Queensland Oaks Day was also a notable success this year with turnover jumping from $44.1 million to $48.3 million (+9.3%) and is on the cusp of becoming the third feature race day during Stradbroke Season to record turnover of more than $50m. 

When comparing the first post-pandemic TAB Queensland Racing Carnival to the last pre-pandemic Carnival in 2019, the wagering turnover rose by 33%. 

Since 2019, Hollindale Stakes Day and Queensland Oaks Day increased by 51% and 52% respectively, while other notable gains included the Queensland Derby (+39%), Queensland Guineas (+33%) and Doomben 10,000 meetings (+30%).  

The jewel in Queensland’s Group 1 season, the TAB Stradbroke Handicap, was up $10 million (+21.6%) on 2019, and turnover on the Tatts Tiara increased by almost $8 million (+24%), further reinforcing the quality of the thoroughbreds contesting the Carnival and the strength of the brand to fans. 

Gyspy Goddess takes out the Queensland Oaks. The Oaks is close to becoming the third feature race day to record turnover of more than $50m.  

The Carnival highlights included: 

- Wagering turnover, year-on-year, increased by $6.5 million to $325.4 million; 

- Wagering turnover grew by 2%; 

- Queensland Guineas meeting grew by 19.4% to $29.4 million; 

- Doomben 10,000 meeting turnover grew 11% to $37.4 million; and 

- Wagering turnover grew by 33% from pre-pandemic 2019 to post-pandemic 2022. 

The Tatts Tiara was not only a wagering success but delivered one of the three Queensland-trained thoroughbreds to claim a Group 1 title.

TASKS TO PERFORM:
**a.** Answer these from the racing carnival text:
(i) What was Queensland Oaks Day turnover this year?
(ii) To what amount did Doomben 10,000 meeting turnover grow?
(iii) By how many dollars was the TAB Stradbroke Handicap up on 2019?
**b.** Pick up the racing carnival text after its final sentence and write its continuation.
The records that come next are drawn from a separate source and are unrelated to the racing carnival text.

RECORDS:
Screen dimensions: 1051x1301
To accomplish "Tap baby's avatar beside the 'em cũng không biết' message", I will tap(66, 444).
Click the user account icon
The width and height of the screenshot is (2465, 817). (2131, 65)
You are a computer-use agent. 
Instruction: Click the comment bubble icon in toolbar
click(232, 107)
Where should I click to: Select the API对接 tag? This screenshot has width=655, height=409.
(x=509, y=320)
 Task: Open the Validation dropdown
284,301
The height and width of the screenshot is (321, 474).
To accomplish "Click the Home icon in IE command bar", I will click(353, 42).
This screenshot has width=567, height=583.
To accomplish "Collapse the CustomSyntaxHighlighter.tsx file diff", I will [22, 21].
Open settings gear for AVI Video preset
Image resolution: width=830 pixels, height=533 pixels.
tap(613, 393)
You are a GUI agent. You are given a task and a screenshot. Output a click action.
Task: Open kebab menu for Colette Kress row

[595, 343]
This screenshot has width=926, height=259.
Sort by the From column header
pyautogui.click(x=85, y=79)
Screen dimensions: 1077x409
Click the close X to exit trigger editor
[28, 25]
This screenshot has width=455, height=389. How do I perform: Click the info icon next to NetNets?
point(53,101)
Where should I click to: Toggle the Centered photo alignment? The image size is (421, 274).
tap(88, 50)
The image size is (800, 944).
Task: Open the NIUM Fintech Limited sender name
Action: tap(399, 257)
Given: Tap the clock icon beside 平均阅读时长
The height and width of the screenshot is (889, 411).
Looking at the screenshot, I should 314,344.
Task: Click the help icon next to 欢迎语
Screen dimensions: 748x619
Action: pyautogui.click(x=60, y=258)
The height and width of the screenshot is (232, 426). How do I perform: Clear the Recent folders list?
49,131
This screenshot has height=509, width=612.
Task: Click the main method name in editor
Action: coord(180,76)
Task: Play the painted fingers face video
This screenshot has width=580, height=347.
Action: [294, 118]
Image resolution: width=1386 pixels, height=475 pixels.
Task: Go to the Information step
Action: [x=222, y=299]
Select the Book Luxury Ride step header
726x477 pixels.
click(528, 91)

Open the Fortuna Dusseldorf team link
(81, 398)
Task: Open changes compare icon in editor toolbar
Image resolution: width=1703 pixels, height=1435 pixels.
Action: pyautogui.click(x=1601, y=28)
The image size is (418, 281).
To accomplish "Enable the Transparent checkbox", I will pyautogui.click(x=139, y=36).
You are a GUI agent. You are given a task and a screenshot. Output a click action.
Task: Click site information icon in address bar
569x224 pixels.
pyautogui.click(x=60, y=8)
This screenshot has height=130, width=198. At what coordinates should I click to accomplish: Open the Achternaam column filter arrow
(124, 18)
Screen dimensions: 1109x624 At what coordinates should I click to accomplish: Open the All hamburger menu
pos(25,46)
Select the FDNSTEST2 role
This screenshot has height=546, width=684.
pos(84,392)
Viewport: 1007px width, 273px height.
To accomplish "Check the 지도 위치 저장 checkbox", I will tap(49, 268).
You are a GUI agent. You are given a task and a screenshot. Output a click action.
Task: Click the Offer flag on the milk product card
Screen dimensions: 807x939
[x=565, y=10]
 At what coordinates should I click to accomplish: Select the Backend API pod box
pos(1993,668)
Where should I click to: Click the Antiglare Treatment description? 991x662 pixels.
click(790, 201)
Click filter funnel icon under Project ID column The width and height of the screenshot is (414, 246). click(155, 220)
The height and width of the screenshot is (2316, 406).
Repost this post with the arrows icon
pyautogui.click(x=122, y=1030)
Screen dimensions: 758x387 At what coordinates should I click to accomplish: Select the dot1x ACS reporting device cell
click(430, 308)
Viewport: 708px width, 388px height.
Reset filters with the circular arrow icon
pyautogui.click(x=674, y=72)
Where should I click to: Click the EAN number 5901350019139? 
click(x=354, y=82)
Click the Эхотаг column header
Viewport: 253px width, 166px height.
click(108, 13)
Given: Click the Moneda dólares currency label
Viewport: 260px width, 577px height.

SOLVED PROBLEMS:
**a.**
(i) $48.3 million
(ii) $37.4 million
(iii) $10 million

**b.**
Startantes capped a great Carnival for locally trained thoroughbreds with a deserved win in the Tatts Tiara, while Apache Chase went from strength to strength, winning the Kingsford Smith Cup and Gypsy Goddess claimed The Oaks.  

Interstate superstar Zaki made it back-to-back Hollindale Stakes titles after a gutsy win, in a race that, for two years straight, has rated above the Group1 benchmark of 115. 

Zaki wins the Group 1 Hollindale Stakes which, as a race, has rated above Group 1 level for two years straight.

“The Hollindale Stakes is close to earning Group 1 status and if granted, it would provide the Carnival with a ninth Group 1 title and the first for the Gold Coast,” said Racing Queensland CEO Brendan Parnell. 

“Betting turnover on Hollindale Stakes Day over the past three years has also risen by more than 50% which is further evidence of the appeal of the race day and Carnival. 

“That was also evident with Oaks Day betting turnover almost breaking $50 million while we were also fortunate with the very quick turnaround by Brisbane Racing Club to save 10,000 Day by staging it at Eagle Farm. 

“Overall, the turnover increase year-on-year and from pre-Covid health measures to post-Covid lifting of restrictions, we have had a pleasing result.” 

Also, worth noting is that Queensland-trained horses won 28 of the 59 black-type races across 10 Carnival race days with more than $21 million in prize money on offer.   

The Battle of the Bush, with record prize money of $200,000 on the Tattersall’s card, provided an incredible crescendo for the highly popular series.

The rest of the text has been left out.